>>>

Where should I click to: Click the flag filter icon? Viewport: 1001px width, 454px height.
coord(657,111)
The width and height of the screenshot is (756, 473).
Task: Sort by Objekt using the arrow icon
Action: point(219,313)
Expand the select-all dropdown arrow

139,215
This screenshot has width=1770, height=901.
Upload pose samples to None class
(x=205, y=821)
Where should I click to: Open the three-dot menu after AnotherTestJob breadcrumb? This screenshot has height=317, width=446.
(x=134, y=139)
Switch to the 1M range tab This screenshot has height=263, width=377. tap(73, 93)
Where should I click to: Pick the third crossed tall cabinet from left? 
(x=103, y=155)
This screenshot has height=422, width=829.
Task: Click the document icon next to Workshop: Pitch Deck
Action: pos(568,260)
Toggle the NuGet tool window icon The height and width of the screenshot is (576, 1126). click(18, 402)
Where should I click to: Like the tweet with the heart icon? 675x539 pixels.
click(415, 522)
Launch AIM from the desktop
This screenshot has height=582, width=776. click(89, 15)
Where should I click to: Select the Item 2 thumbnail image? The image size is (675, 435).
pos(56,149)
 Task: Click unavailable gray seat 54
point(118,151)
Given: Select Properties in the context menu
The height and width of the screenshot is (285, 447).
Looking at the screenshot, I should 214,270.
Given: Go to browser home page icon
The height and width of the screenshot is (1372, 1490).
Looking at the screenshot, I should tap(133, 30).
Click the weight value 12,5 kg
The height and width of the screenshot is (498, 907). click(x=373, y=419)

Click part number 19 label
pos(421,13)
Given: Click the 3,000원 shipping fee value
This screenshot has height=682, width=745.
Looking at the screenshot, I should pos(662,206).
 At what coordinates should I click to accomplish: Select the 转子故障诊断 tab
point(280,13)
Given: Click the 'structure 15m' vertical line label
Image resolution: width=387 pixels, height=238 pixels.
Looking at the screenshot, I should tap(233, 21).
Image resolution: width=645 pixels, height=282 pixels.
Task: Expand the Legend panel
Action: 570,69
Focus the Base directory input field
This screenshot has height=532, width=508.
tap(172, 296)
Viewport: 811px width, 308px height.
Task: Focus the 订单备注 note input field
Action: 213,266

<<<

## PROBLEM STATEMENT:
Send back the complete listing, identical to the original in every line.

## TASK OUTPUT:
Where should I click to: Click the flag filter icon? Viewport: 1001px width, 454px height.
coord(657,111)
The width and height of the screenshot is (756, 473).
Task: Sort by Objekt using the arrow icon
Action: point(219,313)
Expand the select-all dropdown arrow

139,215
This screenshot has width=1770, height=901.
Upload pose samples to None class
(x=205, y=821)
Where should I click to: Open the three-dot menu after AnotherTestJob breadcrumb? This screenshot has height=317, width=446.
(x=134, y=139)
Switch to the 1M range tab This screenshot has height=263, width=377. tap(73, 93)
Where should I click to: Pick the third crossed tall cabinet from left? 
(x=103, y=155)
This screenshot has height=422, width=829.
Task: Click the document icon next to Workshop: Pitch Deck
Action: pos(568,260)
Toggle the NuGet tool window icon The height and width of the screenshot is (576, 1126). click(18, 402)
Where should I click to: Like the tweet with the heart icon? 675x539 pixels.
click(415, 522)
Launch AIM from the desktop
This screenshot has height=582, width=776. click(89, 15)
Where should I click to: Select the Item 2 thumbnail image? The image size is (675, 435).
pos(56,149)
 Task: Click unavailable gray seat 54
point(118,151)
Given: Select Properties in the context menu
The height and width of the screenshot is (285, 447).
Looking at the screenshot, I should 214,270.
Given: Go to browser home page icon
The height and width of the screenshot is (1372, 1490).
Looking at the screenshot, I should tap(133, 30).
Click the weight value 12,5 kg
The height and width of the screenshot is (498, 907). click(x=373, y=419)

Click part number 19 label
pos(421,13)
Given: Click the 3,000원 shipping fee value
This screenshot has height=682, width=745.
Looking at the screenshot, I should pos(662,206).
 At what coordinates should I click to accomplish: Select the 转子故障诊断 tab
point(280,13)
Given: Click the 'structure 15m' vertical line label
Image resolution: width=387 pixels, height=238 pixels.
Looking at the screenshot, I should tap(233, 21).
Image resolution: width=645 pixels, height=282 pixels.
Task: Expand the Legend panel
Action: 570,69
Focus the Base directory input field
This screenshot has height=532, width=508.
tap(172, 296)
Viewport: 811px width, 308px height.
Task: Focus the 订单备注 note input field
Action: 213,266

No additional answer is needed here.